DATASET ROWS
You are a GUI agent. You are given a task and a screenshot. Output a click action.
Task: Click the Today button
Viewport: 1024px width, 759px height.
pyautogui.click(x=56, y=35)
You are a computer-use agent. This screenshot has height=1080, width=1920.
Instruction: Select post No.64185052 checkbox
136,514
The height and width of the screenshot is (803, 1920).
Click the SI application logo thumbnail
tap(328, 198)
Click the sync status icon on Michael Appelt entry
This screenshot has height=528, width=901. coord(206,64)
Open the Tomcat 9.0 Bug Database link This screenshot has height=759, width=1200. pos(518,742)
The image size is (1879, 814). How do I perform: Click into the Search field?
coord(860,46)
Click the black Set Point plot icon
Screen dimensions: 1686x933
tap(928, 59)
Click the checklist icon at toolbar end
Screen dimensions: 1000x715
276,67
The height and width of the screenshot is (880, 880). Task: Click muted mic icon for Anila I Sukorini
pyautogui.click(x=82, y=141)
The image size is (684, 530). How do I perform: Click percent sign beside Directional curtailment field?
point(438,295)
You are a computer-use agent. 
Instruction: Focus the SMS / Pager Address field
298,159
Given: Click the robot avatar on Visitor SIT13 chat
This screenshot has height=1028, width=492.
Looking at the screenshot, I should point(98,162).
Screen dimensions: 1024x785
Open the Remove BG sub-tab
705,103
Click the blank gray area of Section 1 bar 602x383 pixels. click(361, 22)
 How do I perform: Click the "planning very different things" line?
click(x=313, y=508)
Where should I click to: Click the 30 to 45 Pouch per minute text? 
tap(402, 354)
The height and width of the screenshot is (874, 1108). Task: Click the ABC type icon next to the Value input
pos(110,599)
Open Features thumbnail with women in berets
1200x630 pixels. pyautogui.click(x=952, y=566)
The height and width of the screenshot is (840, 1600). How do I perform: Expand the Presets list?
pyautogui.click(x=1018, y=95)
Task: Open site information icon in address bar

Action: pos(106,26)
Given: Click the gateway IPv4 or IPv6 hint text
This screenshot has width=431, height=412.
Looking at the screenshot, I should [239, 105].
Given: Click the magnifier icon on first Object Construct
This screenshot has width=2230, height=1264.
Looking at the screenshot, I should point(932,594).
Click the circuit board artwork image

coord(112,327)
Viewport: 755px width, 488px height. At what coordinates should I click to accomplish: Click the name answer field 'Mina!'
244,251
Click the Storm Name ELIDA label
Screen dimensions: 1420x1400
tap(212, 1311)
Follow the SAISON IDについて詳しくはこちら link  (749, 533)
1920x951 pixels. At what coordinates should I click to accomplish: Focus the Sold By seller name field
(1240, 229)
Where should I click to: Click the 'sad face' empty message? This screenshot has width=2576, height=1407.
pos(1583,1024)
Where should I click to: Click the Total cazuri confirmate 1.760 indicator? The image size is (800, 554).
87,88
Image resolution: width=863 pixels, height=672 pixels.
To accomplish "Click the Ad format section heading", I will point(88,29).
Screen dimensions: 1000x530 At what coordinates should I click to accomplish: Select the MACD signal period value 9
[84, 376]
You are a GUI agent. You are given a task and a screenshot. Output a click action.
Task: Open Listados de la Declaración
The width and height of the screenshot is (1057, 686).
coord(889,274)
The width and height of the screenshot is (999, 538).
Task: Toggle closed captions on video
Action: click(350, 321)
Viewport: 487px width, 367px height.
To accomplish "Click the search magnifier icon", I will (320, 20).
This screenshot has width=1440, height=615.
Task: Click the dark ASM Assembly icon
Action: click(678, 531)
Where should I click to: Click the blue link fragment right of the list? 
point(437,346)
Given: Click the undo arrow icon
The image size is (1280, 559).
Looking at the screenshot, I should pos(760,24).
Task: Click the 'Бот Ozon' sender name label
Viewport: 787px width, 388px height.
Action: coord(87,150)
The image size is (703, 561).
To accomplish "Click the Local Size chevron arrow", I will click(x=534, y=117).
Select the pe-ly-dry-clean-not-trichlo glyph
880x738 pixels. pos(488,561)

WHAT THIS TASK INVOLVES
Give these lines as a numbered list, leaving out blank lines, so that every entry is covered.

EXPECTED ANSWER
1. You are a GUI agent. You are given a task and a screenshot. Output a click action.
2. Task: Click the Today button
3. Viewport: 1024px width, 759px height.
4. pyautogui.click(x=56, y=35)
5. You are a computer-use agent. This screenshot has height=1080, width=1920.
6. Instruction: Select post No.64185052 checkbox
7. 136,514
8. The height and width of the screenshot is (803, 1920).
9. Click the SI application logo thumbnail
10. tap(328, 198)
11. Click the sync status icon on Michael Appelt entry
12. This screenshot has height=528, width=901. coord(206,64)
13. Open the Tomcat 9.0 Bug Database link This screenshot has height=759, width=1200. pos(518,742)
14. The image size is (1879, 814). How do I perform: Click into the Search field?
15. coord(860,46)
16. Click the black Set Point plot icon
17. Screen dimensions: 1686x933
18. tap(928, 59)
19. Click the checklist icon at toolbar end
20. Screen dimensions: 1000x715
21. 276,67
22. The height and width of the screenshot is (880, 880). Task: Click muted mic icon for Anila I Sukorini
23. pyautogui.click(x=82, y=141)
24. The image size is (684, 530). How do I perform: Click percent sign beside Directional curtailment field?
25. point(438,295)
26. You are a computer-use agent. 
27. Instruction: Focus the SMS / Pager Address field
28. 298,159
29. Given: Click the robot avatar on Visitor SIT13 chat
30. This screenshot has height=1028, width=492.
31. Looking at the screenshot, I should point(98,162).
32. Screen dimensions: 1024x785
33. Open the Remove BG sub-tab
34. 705,103
35. Click the blank gray area of Section 1 bar 602x383 pixels. click(361, 22)
36.  How do I perform: Click the "planning very different things" line?
37. click(x=313, y=508)
38. Where should I click to: Click the 30 to 45 Pouch per minute text? 
39. tap(402, 354)
40. The height and width of the screenshot is (874, 1108). Task: Click the ABC type icon next to the Value input
41. pos(110,599)
42. Open Features thumbnail with women in berets
43. 1200x630 pixels. pyautogui.click(x=952, y=566)
44. The height and width of the screenshot is (840, 1600). How do I perform: Expand the Presets list?
45. pyautogui.click(x=1018, y=95)
46. Task: Open site information icon in address bar
47. Action: pos(106,26)
48. Given: Click the gateway IPv4 or IPv6 hint text
49. This screenshot has width=431, height=412.
50. Looking at the screenshot, I should [239, 105].
51. Given: Click the magnifier icon on first Object Construct
52. This screenshot has width=2230, height=1264.
53. Looking at the screenshot, I should point(932,594).
54. Click the circuit board artwork image
55. coord(112,327)
56. Viewport: 755px width, 488px height. At what coordinates should I click to accomplish: Click the name answer field 'Mina!'
57. 244,251
58. Click the Storm Name ELIDA label
59. Screen dimensions: 1420x1400
60. tap(212, 1311)
61. Follow the SAISON IDについて詳しくはこちら link  (749, 533)
62. 1920x951 pixels. At what coordinates should I click to accomplish: Focus the Sold By seller name field
63. (1240, 229)
64. Where should I click to: Click the 'sad face' empty message? This screenshot has width=2576, height=1407.
65. pos(1583,1024)
66. Where should I click to: Click the Total cazuri confirmate 1.760 indicator? The image size is (800, 554).
67. 87,88
68. Image resolution: width=863 pixels, height=672 pixels.
69. To accomplish "Click the Ad format section heading", I will point(88,29).
70. Screen dimensions: 1000x530 At what coordinates should I click to accomplish: Select the MACD signal period value 9
71. [84, 376]
72. You are a GUI agent. You are given a task and a screenshot. Output a click action.
73. Task: Open Listados de la Declaración
74. The width and height of the screenshot is (1057, 686).
75. coord(889,274)
76. The width and height of the screenshot is (999, 538).
77. Task: Toggle closed captions on video
78. Action: click(350, 321)
79. Viewport: 487px width, 367px height.
80. To accomplish "Click the search magnifier icon", I will (320, 20).
81. This screenshot has width=1440, height=615.
82. Task: Click the dark ASM Assembly icon
83. Action: click(678, 531)
84. Where should I click to: Click the blue link fragment right of the list? 
85. point(437,346)
86. Given: Click the undo arrow icon
87. The image size is (1280, 559).
88. Looking at the screenshot, I should pos(760,24).
89. Task: Click the 'Бот Ozon' sender name label
90. Viewport: 787px width, 388px height.
91. Action: coord(87,150)
92. The image size is (703, 561).
93. To accomplish "Click the Local Size chevron arrow", I will click(x=534, y=117).
94. Select the pe-ly-dry-clean-not-trichlo glyph
95. 880x738 pixels. pos(488,561)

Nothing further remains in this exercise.